» WHAT TO DO:
What you return should match the data word for word, minus the images.

» DATA SUPPLIED:

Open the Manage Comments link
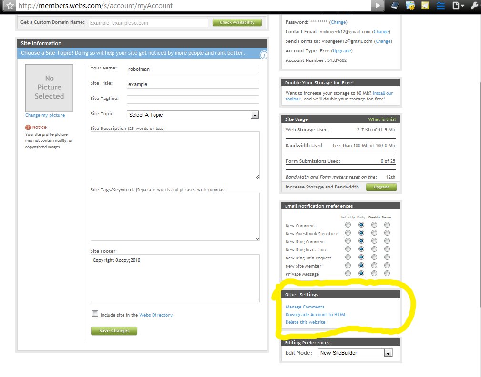This screenshot has height=377, width=481. point(305,307)
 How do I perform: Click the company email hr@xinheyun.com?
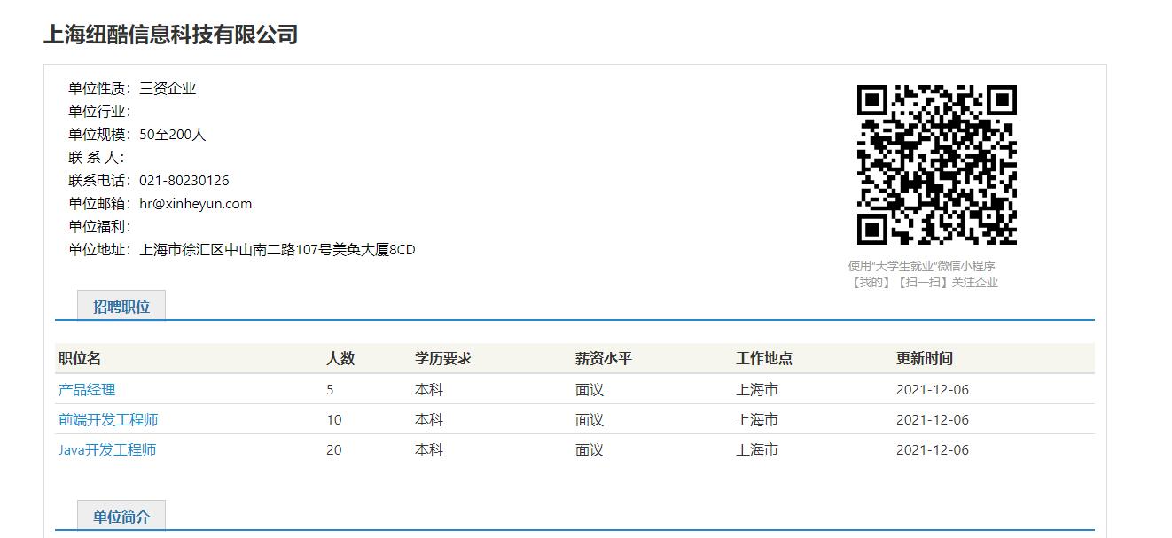tap(195, 204)
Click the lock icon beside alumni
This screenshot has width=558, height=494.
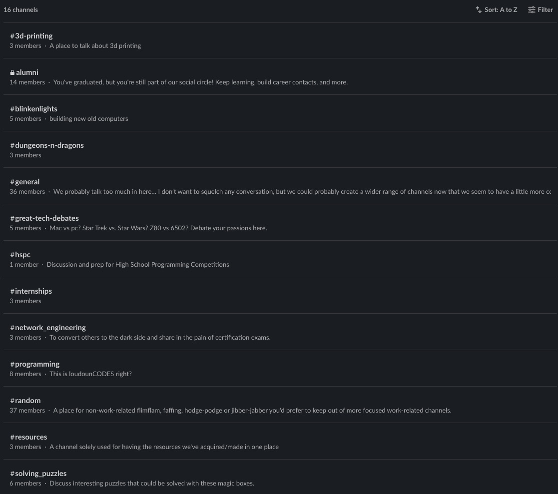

» TASK ANSWER:
Open the Manage Comments link
This screenshot has height=377, width=481. point(305,307)
 How do I perform: Click the company email hr@xinheyun.com?
tap(195, 204)
Click the lock icon beside alumni
This screenshot has width=558, height=494.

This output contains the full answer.